In the end, Bobo makes his employer over 40 times as much money as Jobo does. Now let’s bring in the traditional software manager that uses estimate accuracy as their primary means of driving accountability. Jobo delivers to his estimates 100% of the time and is the model employee. Bobo though is a problem case. He is unreliable and is off on his estimates from 2x to 4x. After sending Bobo to an estimation training for 2 weeks, Bobo now estimates that he makes 37 shoes per day. And while on average this is correct, Bobo still sometimes makes as low as 25 clogs some days and as high as 50 clogs other days. The days he makes 50 clogs he is accused of sandbagging and the days he makes 25 he is just being lazy. This is still much too unreliable. Jobo is still the model employee and is given a raise. Bobo is on a performance improvement plan and asked why he can’t be more like Jobo. Bobo eventually gets smart and starts estimating that he can make 25 a day. As soon as he gets to 25 in a day he whips out the hammock and martini and enjoys the rest of his day. Now his estimate accuracy is 100% but his boss is angry that he sees Bobo in a hammock for a significant portion of every day. This is obviously unacceptable. Jobo on the other hand has been given several raises and is given a company luxury car to ensure his retention. Bobo finally realizes his boss doesn’t even care how many clogs he makes and just wants estimate accuracy. So he starts making 5 shoes a day like Jobo. He staggers the creation of each shoe slowly through the day and makes sure to always look like he is working. His boss is ecstatic, he is finally reliably hitting his estimates and working hard.

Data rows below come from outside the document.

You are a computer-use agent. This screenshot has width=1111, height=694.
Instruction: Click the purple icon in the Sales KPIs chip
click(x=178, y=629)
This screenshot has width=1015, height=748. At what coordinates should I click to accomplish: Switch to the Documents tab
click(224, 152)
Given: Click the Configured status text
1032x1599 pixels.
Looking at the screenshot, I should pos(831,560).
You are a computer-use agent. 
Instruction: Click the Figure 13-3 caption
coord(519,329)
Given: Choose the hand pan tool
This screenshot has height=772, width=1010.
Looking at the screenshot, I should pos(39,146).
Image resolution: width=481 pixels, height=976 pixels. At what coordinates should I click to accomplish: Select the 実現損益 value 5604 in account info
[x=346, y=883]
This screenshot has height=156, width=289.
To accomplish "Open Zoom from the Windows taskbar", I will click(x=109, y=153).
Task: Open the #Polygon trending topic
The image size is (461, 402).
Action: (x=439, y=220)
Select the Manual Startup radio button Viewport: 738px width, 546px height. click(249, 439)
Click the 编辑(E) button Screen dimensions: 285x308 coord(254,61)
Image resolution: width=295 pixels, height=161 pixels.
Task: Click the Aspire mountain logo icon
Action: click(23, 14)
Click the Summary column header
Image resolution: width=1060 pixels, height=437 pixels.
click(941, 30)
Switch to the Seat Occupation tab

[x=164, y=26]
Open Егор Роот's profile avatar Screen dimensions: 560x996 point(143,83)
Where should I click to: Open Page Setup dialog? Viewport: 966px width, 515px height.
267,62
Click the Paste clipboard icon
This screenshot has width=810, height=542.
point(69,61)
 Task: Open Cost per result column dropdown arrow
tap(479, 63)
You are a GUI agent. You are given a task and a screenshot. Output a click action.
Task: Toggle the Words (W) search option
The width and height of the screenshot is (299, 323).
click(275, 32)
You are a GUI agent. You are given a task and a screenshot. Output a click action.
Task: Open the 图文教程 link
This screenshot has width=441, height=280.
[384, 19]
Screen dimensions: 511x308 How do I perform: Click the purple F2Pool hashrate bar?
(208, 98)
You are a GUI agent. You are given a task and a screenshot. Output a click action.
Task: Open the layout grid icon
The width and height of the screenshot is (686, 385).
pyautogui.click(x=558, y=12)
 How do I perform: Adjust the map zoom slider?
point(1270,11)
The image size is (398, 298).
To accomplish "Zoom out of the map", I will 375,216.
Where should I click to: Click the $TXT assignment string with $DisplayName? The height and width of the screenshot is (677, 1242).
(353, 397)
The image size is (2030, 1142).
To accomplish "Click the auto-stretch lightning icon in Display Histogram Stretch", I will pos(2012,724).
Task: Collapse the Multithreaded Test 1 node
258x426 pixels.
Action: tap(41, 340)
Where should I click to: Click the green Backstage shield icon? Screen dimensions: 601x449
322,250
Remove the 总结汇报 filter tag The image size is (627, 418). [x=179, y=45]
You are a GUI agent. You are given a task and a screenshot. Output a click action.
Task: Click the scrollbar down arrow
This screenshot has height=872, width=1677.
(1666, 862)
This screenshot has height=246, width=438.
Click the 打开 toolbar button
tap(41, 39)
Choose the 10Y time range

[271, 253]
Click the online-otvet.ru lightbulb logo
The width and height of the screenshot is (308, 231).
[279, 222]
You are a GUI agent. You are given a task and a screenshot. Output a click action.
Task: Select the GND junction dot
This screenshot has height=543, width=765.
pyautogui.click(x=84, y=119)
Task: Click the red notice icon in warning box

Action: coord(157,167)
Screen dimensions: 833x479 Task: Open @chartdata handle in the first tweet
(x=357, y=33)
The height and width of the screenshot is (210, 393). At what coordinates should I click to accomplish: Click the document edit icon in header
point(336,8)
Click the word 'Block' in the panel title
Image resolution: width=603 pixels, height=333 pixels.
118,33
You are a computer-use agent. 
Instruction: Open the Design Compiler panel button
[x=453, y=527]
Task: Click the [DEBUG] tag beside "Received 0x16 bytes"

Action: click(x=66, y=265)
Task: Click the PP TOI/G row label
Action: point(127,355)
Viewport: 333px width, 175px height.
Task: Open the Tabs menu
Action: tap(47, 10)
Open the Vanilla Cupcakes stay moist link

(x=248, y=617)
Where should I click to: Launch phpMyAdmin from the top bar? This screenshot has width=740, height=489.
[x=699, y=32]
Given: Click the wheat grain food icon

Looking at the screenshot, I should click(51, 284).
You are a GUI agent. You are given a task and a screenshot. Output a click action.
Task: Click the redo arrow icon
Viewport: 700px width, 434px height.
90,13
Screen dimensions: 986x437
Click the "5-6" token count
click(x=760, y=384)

Bobo quits a week later because he realizes all he ever loved was making clogs and it is mind numbing to work at a place where estimates matter more than the clogs. Bobo’s manager is lauded for his top-grading efforts. Bobo starts his own clog shop across the street and starts selling his clogs for $150, still making a healthy profit. Bobo’s old clog shop can’t meet this new price without losing money per clog sold. Jobo’s manager, realizing the error of his ways and that there is no way he can compete with Bobo’s clog shop, murders Bobo and burns down his new shop. Jobo’s clog shop continues on for many years with a small but steady profit.

It all seems so obvious in the world of clogs. But is software really much different or is it just harder to quantify the unit of production than in a world of widgets? It is often said that it is better to have an imperfect measure than no measure at all. But estimate accuracy isn’t an imperfect measure for software productivity, it is a completely orthogonal measure that actually drives down productivity. The only reason we are left with holding developers accountable to feature estimates is that their accuracy is necessary for some other purpose, such as the creation of project launch timelines or for cost-benefit analysis. I’ll tackle the flaws of these uses in my future posts.